Technical Security Risk
Technical Security Risk is the risk of a cyber-attack or data breach on your organization. Mojaloop manages this risk by moving the burden of security to the financial institution connecting to the scheme. This is empowering and correct but means that participant organizations must own and take control of the security elements of Mojaloop.
The Mojaloop security model is described in detail in our contribution to the Mojaloop Training Program in the Moja104 Course. In summary, Mojaloop uses layered cryptography that together provides the environment to participate safely.
- OAuth with IP whitelisting is used to gain access to the endpoints.
- Mutual TLS encrypted tunneling to ensure that all data sent is secured.
- JWS to cryptographically validate the origin of a message and to ensure that it isn’t tampered with.
- ILP to cryptographically present and then accept the terms of the agreement between parties in a transfer.
- An application-based Idempotency and state control to ensure process integrity is kept.
Together these form a comprehensive, secure design solution for transactions that meet the non-repudiation requirements of Mojaloop.
Payment Manager is the technical solution that, by making use of automation tools, supports each participant to ensure that the layered technical security solution is implemented easily and follows best practices.
Internal Risks
These are risks that do arise from poor systems or poor performance by employees or lax internal control systems that can lead to fraud or accidents in live production. Managing this risk is largely about how financial institutions are organized, who within that organization can make decisions and the mechanism around making those decisions.
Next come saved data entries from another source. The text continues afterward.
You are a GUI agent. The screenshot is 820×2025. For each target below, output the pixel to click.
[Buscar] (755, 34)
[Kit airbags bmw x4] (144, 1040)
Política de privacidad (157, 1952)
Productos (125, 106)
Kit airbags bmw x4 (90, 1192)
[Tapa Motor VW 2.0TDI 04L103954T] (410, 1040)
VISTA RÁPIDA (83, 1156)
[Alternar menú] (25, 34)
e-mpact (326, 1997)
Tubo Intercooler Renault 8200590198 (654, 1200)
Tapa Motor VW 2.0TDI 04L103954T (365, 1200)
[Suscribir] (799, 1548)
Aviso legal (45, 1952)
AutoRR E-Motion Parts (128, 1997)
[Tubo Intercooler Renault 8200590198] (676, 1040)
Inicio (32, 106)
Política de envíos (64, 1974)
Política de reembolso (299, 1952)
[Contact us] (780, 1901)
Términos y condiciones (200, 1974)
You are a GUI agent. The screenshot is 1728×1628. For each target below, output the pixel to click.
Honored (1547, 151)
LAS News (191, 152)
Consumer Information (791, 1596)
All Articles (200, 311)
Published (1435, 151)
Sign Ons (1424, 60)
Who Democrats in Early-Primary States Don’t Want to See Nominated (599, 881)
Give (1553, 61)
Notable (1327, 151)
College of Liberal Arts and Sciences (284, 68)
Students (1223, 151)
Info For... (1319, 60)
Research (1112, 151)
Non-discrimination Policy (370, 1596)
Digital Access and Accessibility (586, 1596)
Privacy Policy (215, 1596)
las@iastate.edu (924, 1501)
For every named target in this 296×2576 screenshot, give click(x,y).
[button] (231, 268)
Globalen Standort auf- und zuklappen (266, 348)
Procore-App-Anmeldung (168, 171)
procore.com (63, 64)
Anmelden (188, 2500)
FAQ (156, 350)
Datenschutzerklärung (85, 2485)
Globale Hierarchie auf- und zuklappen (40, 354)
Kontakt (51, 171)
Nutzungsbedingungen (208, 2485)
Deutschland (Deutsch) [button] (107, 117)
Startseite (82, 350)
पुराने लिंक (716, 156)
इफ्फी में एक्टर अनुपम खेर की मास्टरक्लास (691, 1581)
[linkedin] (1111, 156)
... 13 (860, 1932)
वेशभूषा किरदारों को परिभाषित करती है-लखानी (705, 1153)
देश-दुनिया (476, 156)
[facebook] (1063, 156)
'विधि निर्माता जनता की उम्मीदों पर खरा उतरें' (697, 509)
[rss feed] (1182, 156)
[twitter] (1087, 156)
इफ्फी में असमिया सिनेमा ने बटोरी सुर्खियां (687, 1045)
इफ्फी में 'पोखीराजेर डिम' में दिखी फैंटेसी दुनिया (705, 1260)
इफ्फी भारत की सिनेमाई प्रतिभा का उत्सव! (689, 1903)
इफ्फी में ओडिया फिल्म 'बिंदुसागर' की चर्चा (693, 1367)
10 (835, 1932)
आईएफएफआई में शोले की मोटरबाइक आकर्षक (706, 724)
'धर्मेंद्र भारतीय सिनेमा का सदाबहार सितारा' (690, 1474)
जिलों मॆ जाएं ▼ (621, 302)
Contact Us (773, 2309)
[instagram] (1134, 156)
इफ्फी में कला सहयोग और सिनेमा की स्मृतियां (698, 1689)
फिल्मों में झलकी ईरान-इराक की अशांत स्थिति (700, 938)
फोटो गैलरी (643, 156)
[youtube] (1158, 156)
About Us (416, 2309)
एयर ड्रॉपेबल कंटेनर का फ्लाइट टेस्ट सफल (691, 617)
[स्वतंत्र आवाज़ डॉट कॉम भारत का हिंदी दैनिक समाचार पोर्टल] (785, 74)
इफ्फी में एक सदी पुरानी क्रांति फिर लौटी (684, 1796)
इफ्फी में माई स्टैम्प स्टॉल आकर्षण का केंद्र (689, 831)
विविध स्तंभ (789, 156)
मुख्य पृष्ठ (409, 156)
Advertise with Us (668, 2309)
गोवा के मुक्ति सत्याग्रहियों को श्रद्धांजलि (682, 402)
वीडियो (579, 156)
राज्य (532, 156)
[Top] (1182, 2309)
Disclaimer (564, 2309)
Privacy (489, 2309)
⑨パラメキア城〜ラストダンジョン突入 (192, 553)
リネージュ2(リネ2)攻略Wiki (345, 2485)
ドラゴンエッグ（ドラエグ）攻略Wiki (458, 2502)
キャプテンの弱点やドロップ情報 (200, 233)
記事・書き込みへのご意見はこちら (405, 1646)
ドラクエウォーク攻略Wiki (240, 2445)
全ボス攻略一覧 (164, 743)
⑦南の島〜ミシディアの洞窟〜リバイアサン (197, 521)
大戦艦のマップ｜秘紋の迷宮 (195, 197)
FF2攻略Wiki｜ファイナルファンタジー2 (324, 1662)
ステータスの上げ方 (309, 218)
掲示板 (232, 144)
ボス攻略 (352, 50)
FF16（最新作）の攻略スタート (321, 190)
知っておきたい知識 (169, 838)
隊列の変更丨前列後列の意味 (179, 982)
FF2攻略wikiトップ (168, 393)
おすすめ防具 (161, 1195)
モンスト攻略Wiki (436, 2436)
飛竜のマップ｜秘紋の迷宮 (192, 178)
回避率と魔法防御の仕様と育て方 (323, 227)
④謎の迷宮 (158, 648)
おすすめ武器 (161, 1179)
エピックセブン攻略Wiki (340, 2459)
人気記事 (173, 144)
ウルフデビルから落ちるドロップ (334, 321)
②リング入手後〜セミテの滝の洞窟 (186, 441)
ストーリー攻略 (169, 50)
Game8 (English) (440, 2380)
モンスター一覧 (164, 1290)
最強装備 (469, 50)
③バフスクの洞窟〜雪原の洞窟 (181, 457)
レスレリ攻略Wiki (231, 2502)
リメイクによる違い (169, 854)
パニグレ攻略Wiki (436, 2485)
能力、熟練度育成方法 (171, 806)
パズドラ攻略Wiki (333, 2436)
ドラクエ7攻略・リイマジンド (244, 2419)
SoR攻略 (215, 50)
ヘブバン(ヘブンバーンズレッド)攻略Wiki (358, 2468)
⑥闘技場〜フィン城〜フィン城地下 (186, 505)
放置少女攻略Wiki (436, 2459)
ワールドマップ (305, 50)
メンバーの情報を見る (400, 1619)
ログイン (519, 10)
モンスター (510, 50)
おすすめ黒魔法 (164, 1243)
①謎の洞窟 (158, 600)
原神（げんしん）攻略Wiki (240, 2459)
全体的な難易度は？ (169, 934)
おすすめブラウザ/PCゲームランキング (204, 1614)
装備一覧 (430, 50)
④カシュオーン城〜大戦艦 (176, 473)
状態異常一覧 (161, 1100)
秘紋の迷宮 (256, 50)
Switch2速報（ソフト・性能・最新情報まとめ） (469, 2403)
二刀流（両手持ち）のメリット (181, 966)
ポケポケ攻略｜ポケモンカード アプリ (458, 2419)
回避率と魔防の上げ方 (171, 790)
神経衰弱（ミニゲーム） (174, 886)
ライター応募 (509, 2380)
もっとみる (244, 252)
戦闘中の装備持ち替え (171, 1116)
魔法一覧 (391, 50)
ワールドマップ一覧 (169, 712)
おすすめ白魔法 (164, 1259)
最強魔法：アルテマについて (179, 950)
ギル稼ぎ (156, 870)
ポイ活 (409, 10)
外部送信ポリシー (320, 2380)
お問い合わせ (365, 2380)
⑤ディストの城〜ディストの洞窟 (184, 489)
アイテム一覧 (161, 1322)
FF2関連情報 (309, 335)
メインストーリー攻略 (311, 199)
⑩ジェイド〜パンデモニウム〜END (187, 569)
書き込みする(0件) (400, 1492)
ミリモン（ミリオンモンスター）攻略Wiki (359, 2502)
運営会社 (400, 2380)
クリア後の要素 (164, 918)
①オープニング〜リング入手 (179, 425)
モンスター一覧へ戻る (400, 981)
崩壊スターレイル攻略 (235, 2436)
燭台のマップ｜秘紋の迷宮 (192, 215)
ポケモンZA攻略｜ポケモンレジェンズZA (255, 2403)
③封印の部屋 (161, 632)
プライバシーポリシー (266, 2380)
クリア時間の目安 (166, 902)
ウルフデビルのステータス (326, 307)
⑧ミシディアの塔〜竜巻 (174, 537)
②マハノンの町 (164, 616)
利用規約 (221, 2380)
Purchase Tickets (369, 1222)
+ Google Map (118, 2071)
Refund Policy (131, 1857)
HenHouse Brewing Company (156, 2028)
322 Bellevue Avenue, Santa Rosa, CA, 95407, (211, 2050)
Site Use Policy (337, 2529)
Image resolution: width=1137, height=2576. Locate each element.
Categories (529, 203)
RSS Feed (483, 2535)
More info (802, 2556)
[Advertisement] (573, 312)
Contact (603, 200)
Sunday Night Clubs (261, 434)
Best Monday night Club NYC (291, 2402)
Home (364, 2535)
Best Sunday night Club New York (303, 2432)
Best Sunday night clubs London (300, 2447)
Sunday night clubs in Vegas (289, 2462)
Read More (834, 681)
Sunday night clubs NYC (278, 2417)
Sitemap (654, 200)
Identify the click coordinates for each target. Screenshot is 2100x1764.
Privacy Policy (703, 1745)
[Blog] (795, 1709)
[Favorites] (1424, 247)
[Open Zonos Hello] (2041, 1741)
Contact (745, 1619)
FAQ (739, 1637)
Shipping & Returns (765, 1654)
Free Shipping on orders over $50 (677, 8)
Payment Manager and Mojaloop have a default configured role-based access control to support the financial organization in building the operational controls within the organization to manage this risk. Payment Manager and Mojaloop additionally support the management of this risk by providing activity logs that can be audited.
Systemic or participant-specific risk
This risk is associated with the collapse of an entire financial system or the collapse of a particular participant. There is
- Reconciliation Risk
- Liquidity Risk
The Mojaloop real-time payment switch is strong in its response to help manage these risks. Mojaloop is customizable with some optional out-the-box defaults that manage these risks directly. It supports a pre-funded real-time ledger, has a settlement mechanism that settles between parties every day or more frequently with a process that can be automated, uses a reserve commit phased approach for each transfer, and is designed so that similar reserve and commit phases can be implemented when building the participant intersystem integrations.
Standardized onboarding strategy led by local system integrator partners
In order to ensure sustainability in a financial ecosystem, it is important to partner with local system integrators, and it is through this partnership that the current integration process has and continues to evolve. Building standards are an important part of this partnership, as it provides standardized solutions with well-understood risks that can be selected and applied. Standard integration financial flows for specific use cases have evolved, with standard supportive API’s and a standard testing harness design to support the integration commissioning.
The journey ahead
This journey is at the beginning and shows clearly what is possible. As more participants join the initiative, and as more use cases roll out, the system and organizations will continue to evolve into a solution that continues to make a real difference. Operating at scale reduces unit cost, but only with efficient operational tooling that enables the organization to maintain a lean, efficient Operations team.